Toxicities related to cladribine-related treatment were not specifically analyzed in this paper because of very limited data availability. Authors used various criteria to measure the incidence of AEs and the observed clinical outcomes varied from each other. Some trials only gave a rough summary of hematologic and non-hematologic AEs without specific data. The most common hematologic toxicities included neutropenia and thrombocytopenia, and the most common non-hematologic toxicities included nausea/vomiting, diarrhea, mucositis, and hemorrhage.

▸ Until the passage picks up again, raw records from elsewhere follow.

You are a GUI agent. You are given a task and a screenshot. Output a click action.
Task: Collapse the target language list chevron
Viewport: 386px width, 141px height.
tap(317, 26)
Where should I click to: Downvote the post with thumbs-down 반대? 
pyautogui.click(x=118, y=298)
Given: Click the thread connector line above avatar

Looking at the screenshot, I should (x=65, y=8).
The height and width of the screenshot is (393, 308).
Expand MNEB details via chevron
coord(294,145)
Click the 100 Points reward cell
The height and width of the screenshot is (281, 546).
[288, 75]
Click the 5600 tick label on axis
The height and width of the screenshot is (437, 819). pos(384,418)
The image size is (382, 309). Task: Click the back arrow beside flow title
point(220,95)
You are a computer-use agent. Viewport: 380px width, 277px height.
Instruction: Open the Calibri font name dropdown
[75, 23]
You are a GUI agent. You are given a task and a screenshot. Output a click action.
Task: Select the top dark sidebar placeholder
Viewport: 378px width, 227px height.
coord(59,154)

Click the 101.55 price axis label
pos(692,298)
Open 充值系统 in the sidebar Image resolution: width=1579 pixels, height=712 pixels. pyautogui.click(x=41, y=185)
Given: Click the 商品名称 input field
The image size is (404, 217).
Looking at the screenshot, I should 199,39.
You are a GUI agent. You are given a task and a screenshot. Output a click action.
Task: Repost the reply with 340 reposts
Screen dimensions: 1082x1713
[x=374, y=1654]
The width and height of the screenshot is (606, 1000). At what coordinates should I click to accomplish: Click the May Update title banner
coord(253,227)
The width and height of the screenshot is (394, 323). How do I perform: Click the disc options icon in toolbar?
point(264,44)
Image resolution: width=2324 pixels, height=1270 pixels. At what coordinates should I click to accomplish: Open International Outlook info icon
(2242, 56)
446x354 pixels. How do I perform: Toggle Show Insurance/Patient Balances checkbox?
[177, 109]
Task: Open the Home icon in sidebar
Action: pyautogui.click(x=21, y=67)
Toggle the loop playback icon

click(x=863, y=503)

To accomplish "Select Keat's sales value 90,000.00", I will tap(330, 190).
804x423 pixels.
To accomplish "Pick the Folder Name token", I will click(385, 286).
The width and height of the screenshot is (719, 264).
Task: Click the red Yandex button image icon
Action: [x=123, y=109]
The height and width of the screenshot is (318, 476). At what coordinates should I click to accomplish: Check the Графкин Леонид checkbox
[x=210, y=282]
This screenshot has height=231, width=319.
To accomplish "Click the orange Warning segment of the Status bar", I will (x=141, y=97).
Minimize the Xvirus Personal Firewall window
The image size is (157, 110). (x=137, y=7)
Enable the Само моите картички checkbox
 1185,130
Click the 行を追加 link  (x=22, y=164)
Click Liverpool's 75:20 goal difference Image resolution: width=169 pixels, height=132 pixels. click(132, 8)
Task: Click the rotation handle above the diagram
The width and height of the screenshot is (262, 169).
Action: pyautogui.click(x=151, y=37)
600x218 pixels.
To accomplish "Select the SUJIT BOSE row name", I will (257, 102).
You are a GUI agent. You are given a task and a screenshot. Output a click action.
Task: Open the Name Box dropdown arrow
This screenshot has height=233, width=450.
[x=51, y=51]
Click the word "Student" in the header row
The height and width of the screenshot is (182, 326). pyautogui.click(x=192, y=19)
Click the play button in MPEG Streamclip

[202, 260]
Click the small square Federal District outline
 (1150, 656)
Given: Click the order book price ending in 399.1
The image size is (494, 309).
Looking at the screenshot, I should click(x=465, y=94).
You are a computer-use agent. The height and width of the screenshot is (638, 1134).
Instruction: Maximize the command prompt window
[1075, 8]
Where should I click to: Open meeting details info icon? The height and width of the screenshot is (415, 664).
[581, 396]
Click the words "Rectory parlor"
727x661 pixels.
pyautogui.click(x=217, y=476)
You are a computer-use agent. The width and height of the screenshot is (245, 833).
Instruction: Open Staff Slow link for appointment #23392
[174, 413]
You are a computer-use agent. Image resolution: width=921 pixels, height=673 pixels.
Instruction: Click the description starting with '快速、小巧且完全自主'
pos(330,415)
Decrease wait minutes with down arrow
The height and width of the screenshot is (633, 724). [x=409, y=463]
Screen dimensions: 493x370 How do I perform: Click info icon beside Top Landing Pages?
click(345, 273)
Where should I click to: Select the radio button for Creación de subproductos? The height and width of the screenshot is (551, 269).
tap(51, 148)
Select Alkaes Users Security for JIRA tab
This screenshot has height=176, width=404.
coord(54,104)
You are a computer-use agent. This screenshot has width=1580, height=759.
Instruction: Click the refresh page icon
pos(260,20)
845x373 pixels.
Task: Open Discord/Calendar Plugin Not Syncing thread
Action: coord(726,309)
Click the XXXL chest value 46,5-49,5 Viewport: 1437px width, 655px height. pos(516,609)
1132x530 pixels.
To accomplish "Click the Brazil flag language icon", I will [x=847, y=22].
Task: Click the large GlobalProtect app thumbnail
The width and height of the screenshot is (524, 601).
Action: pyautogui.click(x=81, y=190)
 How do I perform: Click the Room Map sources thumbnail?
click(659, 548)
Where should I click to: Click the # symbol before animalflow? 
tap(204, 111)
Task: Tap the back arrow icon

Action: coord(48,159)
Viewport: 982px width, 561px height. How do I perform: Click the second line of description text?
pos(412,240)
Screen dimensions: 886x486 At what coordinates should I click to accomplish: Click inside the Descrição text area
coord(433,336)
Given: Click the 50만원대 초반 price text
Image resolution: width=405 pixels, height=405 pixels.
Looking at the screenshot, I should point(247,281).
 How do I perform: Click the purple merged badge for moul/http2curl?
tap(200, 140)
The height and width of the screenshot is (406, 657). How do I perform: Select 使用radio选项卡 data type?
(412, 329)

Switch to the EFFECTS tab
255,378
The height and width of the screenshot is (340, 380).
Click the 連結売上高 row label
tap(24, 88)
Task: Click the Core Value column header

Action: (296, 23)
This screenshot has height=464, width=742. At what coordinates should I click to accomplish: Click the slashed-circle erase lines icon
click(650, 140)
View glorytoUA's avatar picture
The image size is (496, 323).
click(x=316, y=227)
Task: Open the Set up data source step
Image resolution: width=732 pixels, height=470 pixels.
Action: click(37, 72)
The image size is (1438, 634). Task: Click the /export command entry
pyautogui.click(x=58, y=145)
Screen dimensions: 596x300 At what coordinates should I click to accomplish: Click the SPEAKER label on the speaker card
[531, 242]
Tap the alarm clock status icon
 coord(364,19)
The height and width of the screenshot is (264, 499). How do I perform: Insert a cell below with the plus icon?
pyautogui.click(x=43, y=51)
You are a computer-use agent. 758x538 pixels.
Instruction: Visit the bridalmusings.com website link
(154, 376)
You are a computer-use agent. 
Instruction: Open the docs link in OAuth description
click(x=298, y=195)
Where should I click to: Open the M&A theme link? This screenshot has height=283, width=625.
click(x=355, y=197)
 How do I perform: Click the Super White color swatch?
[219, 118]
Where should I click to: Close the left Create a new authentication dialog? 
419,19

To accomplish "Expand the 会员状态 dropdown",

This study has several limitations. None of the randomized controlled trials was included, even the cohort studies were very few. Most of the studies included in the final quantitative analysis here were single-arm Phase II clinical trials, which may be in the range of the relatively low confidence. Another limitation is significant heterogeneity. To make the baseline characteristics of included patients more comparable, we selected the adult patients (≥18 years) suffering from refractory AML with a normal heart, lung, renal, and hepatic function in our study, in addition, to reduce the significant heterogeneity by using the random-effects model. The possible causes for heterogeneity are possibly mainly because of the different schedules and the various average daily dose applied in these trials; we included all the prospective studies using treatment protocols containing cladribine without the requirement of identical combination strategies and doses of the drugs. Therefore, in the subgroup analysis including a similar treatment protocol and drug dose, the significant heterogeneity was disappeared. Besides, all patients included have previously received at least a standardized first-line treatment; some even have accepted allogeneic or autologous stem cell transplantation before. And the number of prior chemotherapy courses of patients included in our analysis ranged from 1 to 9, which may also contribute to the heterogeneity. Additionally, publication bias may exist since unpublished articles were not included in our meta-analysis, and the number of patients and trials enrolled in this study was relatively small, therefore, more large-sample and high-quality clinical trials are needed to increase the reliability of our findings. Whatever our study has provided a comprehensive evaluation of cladribine-based chemotherapy as an effective treatment of refractory AML.

Conclusion

Our meta-analysis observed that nearly half of the refractory AML patients responded to cladribine-based treatments, which demonstrated that cladribine-based therapies are effective in refractory AML with an overall CR rate of 42.2% (95% CI: 31.0–54.3%) and ORR rate of 49.7% (95% CI: 33.5–66.0%). Based on the combined schedule of CLAG achieves much significantly higher efficacy than cladribine monotherapy in CR rate, it is strongly recommended to use the cladribine-based combined therapy in refractory AML and also it is valuable to explore the best cladribine-based therapeutic approach for refractory AML in future.

Acknowledgments

This work is supported in part by The National Natural Science Foundation of China (81770172); Key Research & Technology Projects in Jiangsu Province (BE2017747); Milstein Medical Asian American Partnership (MMAAP) Foundation Research Project Award in Hematology (2017).

Disclosure

The authors report no conflicts of interest in this work.